### Text excerpt
::::::::
Welcome back to the sixth edition of The LogTech Letter, a weekly look at a particular aspect of the impact technology is having on the world of global and domestic logistics. Today, I’m going to make things a little spicy by addressing something that definitely needs addressing.
As a reminder, this is the place to turn on Fridays for quick reflection on a dynamic, software category, or specific company that’s on my mind. You’ll also find a collection of links to stories, videos and podcasts from me, my colleagues at the Journal of Commerce, and other analysis I find interesting.
For those that don’t know me, I’m Eric Johnson, senior technology editor at the Journal of Commerce and JOC.com. I can be reached at eric.johnson@ihsmarkit.com or on Twitter at @LogTechEric.
It’s terrible for engagement to get people to open your newsletter and promptly ask them in the first sentence to do a Google search, but here goes. Go do a search for “$10 trillion logistics industry.” I’ll wait.
Interesting, right? The size of the market varies wildly depending on which link you click. It’s $5 trillion, no $8 trillion, no $12 trillion, no $15 trillion. What’s a few trillion between friends? Add in all the links that speculate about how big the market might become and it gets more wild. I’m reminded of how Gob in that one episode of Arrested Development kept throwing out different, and increasingly ridiculous, numbers for the value of the suit he was wearing.
“Worse that can happen is can I spill some on my $3,000 suit. Come on!”
“Oh, yeah. The guy in the $4,000 suit is holding the elevator for a guy who doesn’t make that in three months. Come on!”
“Oh. Why don’t I just take a whiz through this $5,000 suit?!”
The global logistics market is huge, and growing. But there’s really only one reason why anyone would care how big it actually is, and that’s investors wanting to capture some idea of the market into which they are investing. They want that sweet, sweet TAM (total addressable market). A founder at a startup isn’t intrinsically thinking, “global logistics is a $10 trillion market - just think if I capture 0.001% of it! That’s a $10 billion revenue company!” (Well, maybe some founders are thinking that). More likely, they’re thinking, there is this problem that needs to be solved, and how can I get the capital to build the thing I know will solve it?
But investors are definitely thinking about that TAM. And that’s why it’s cool for founders to throw a nice, round, eye-gouging number like $10 trillion out there. “It’s a massively fragmented market crying out for consolidation. It’s an antiquated market crying out for digitization. It’s a manually-oriented market crying out for automation. And it’s soooo big.” I’m not going to name names about which startups or early stage companies have specifically mentioned that number in press releases or tweets or industry pub rewrites, but let’s be honest, it’s all fantasy.
::::::::
### Recorded data
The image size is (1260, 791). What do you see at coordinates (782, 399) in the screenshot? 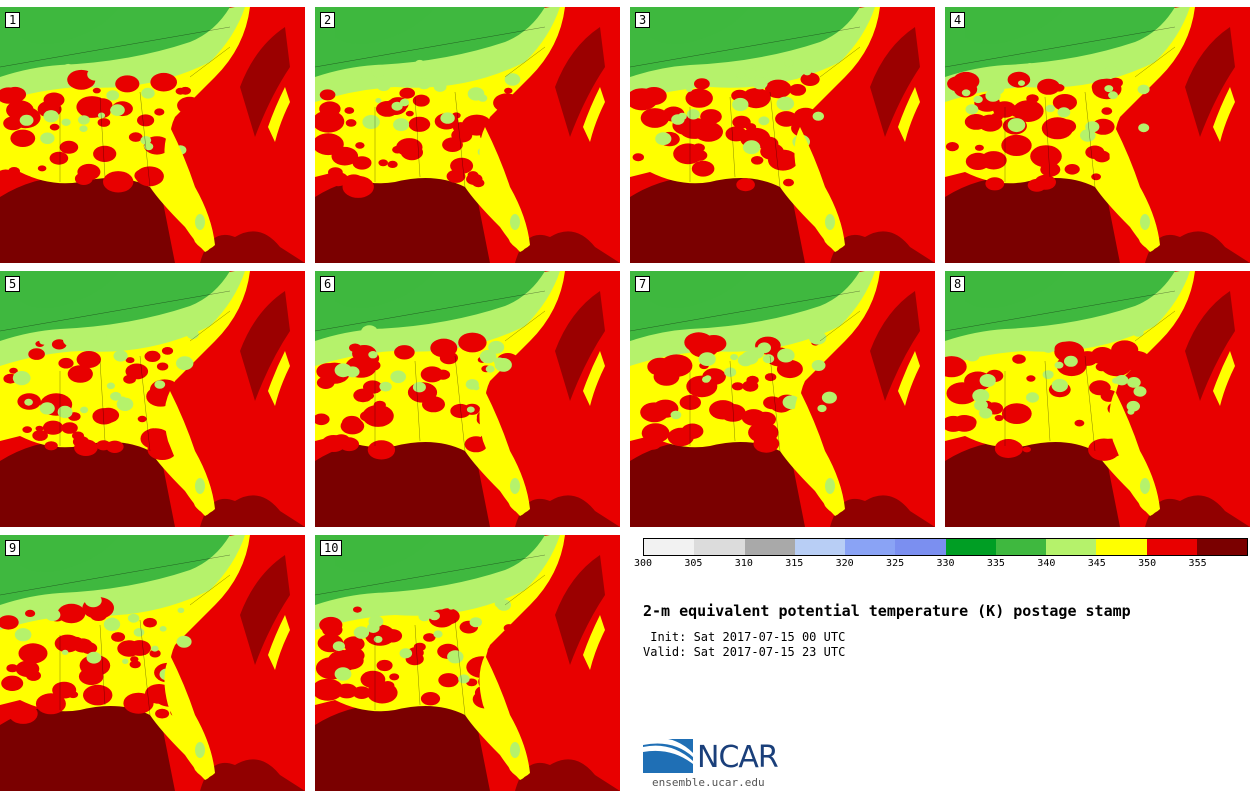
::::::::
### Study questions
a) According to the newsletter excerpt, what is Eric Johnson's job title?
b) Transcribe the passage of the newsletter excerpt that opens with the words containing "As a reminder, this" and closes with "I find interesting.".
The data can be left aside; nothing here depends on it.

### Responses to the exercise
a) He is senior technology editor at the Journal of Commerce and JOC.com.

b)
As a reminder, this is the place to turn on Fridays for quick reflection on a dynamic, software category, or specific company that’s on my mind. You’ll also find a collection of links to stories, videos and podcasts from me, my colleagues at the Journal of Commerce, and other analysis I find interesting.